Hundreds of thousands of water lines break every year in the U.S., costing close to $3 billion annually. Municipal governments can achieve significant savings by monitoring water lines and dealing with breaks as soon as possible.

For example, in Florida, the sprawling Miami-Dade County parks system was losing millions of dollars and more than 300 million gallons of water in its aging water infrastructure. With a solution that interfaces with sensors and intelligent meters, county employees can now remotely monitor water consumption and detect leaks via smart devices, laptops and office computers. As a result, the parks department estimates a 20 percent reduction in water use annually with a cost reduction of $860,000 per year.

Miami-Dade county in Florida used supervisory control and data acquisition (SCADA) sensors along with Microsoft’s Azure IoT platform to address the problems with its water infrastructure. (Image courtesy of Microsoft.)
Miami-Dade county in Florida used supervisory control and data acquisition (SCADA) sensors along with Microsoft’s Azure IoT platform to address the problems with its water infrastructure. (Image courtesy of Microsoft.)

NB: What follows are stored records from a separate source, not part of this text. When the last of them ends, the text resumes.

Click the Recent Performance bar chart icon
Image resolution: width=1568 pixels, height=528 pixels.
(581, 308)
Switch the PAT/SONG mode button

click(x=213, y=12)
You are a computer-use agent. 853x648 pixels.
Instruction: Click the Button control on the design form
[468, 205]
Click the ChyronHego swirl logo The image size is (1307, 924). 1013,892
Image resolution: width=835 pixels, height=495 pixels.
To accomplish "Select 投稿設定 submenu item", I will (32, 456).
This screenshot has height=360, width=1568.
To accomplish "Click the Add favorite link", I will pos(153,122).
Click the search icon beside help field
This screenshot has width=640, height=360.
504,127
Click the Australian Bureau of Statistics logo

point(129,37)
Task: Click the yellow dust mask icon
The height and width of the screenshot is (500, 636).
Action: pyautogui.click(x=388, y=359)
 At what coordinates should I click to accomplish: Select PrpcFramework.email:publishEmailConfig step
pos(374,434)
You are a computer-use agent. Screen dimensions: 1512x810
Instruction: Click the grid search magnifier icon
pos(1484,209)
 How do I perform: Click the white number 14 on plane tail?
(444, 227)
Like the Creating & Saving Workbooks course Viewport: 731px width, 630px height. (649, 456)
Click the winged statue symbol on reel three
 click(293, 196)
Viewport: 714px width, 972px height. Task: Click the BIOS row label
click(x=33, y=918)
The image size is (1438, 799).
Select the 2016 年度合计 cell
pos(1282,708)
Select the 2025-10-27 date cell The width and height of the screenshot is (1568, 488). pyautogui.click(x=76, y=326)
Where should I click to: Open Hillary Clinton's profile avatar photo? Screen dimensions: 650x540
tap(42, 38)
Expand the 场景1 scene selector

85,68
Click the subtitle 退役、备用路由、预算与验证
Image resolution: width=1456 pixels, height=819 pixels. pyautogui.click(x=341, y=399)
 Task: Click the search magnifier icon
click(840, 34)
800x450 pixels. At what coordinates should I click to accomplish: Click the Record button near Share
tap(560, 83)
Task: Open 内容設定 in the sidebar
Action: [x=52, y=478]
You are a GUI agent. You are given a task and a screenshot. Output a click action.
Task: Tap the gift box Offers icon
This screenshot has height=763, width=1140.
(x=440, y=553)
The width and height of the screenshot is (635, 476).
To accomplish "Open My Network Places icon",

Another example is the Canadian town of Olds, which was in a water supply crisis because it was losing close to 40 percent of its water supply to leaking pipes. The city deployed a system of strategically placed acoustic leakage detection sensors in service pipes. By analyzing sound pattern data from the pipes with an algorithm, the city was able to quickly detect new or existing leaks automatically. As a result, by reducing water loss, the city was able to save money as well as increase capacity.

Case Study: Smart Buildings

With IoT sensors installed on the exterior of buildings, managers can analyze the amount of sunlight received as well as the wind speed on the building’s faces. With IoT sensors installed inside buildings, managers can monitor the temperature and relative humidity, lighting, level of noise and traffic in the building. With this data, they can project the level of energy consumption during different times of the day and devise strategies to optimize energy use.

Using this strategy, planners can make old buildings more energy-efficient. For example, Tokyo is using such data to renovate old buildings with modern isolation, lighting, cooling and heating technologies to reduce energy consumption by as much as 20 percent. Furthermore, the municipal government is relying on thermal environmental data to create microclimates, such as breeze corridors between buildings, so residents can decrease energy use inside the buildings.

Lastly, IoT and GIS can be used to design evacuation systems that enable building residents to evacuate quickly.

Case Study: Natural Disasters

Municipalities can use GIS and IoT data to simulate and analyze the potential impact of natural disasters, such as flooding, on cities. For example, river line and coastal flood simulations can help city planners determine the preliminary flood risk assessments in urban floodplains and coastal areas so they can make appropriate design decisions.

In response to the flooding caused by Hurricane Floyd in 1999, the state of North Carolina established the North Carolina Floodplain Mapping Program to better identify, communicate and manage risks from flood hazards. The State Emergency Operations Center has since used this program during storms to monitor flooding conditions, assess potential impacts of flooding based on weather forecasts, and target the deployment of emergency response personnel and resources.

The North Carolina Flood Inundation Mapping Network (FIMAN) provides residents with real-time data on stream elevation, rainfall and weather conditions. (Image courtesy of FIMAN.)
The North Carolina Flood Inundation Mapping Network (FIMAN) provides residents with real-time data on stream elevation, rainfall and weather conditions. (Image courtesy of FIMAN.)

Future Actions

There are challenges to overcome in combining IoT and GIS. While combining IoT and GIS offers significant promise, there are also significant challenges, such as hardware ruggedization, data integration, data storage and data security.

Because the IoT sensors will be installed in the field to collect data, they need to be ruggedized to withstand extreme temperatures, significant temperature swings, and shock and vibration. Data integration will also be an issue since IoT datasets come in different formats, such as texts, images, sounds and videos. Data storage also presents several unique challenges. First, much of GIS data is aerial photographs, which are large files. Therefore, storage capacity has to keep pace with the amount of data acquired. Second, while storing geospatial data is feasible in the desktop environment, it is preferable, albeit challenging, to store data in the cloud.

Lastly, datasets accumulated in IoT devices are already quite attractive to hackers. Layering GIS data on top of those datasets creates an even more tempting target. Therefore, maintaining data security and privacy will be a critical piece of the puzzle.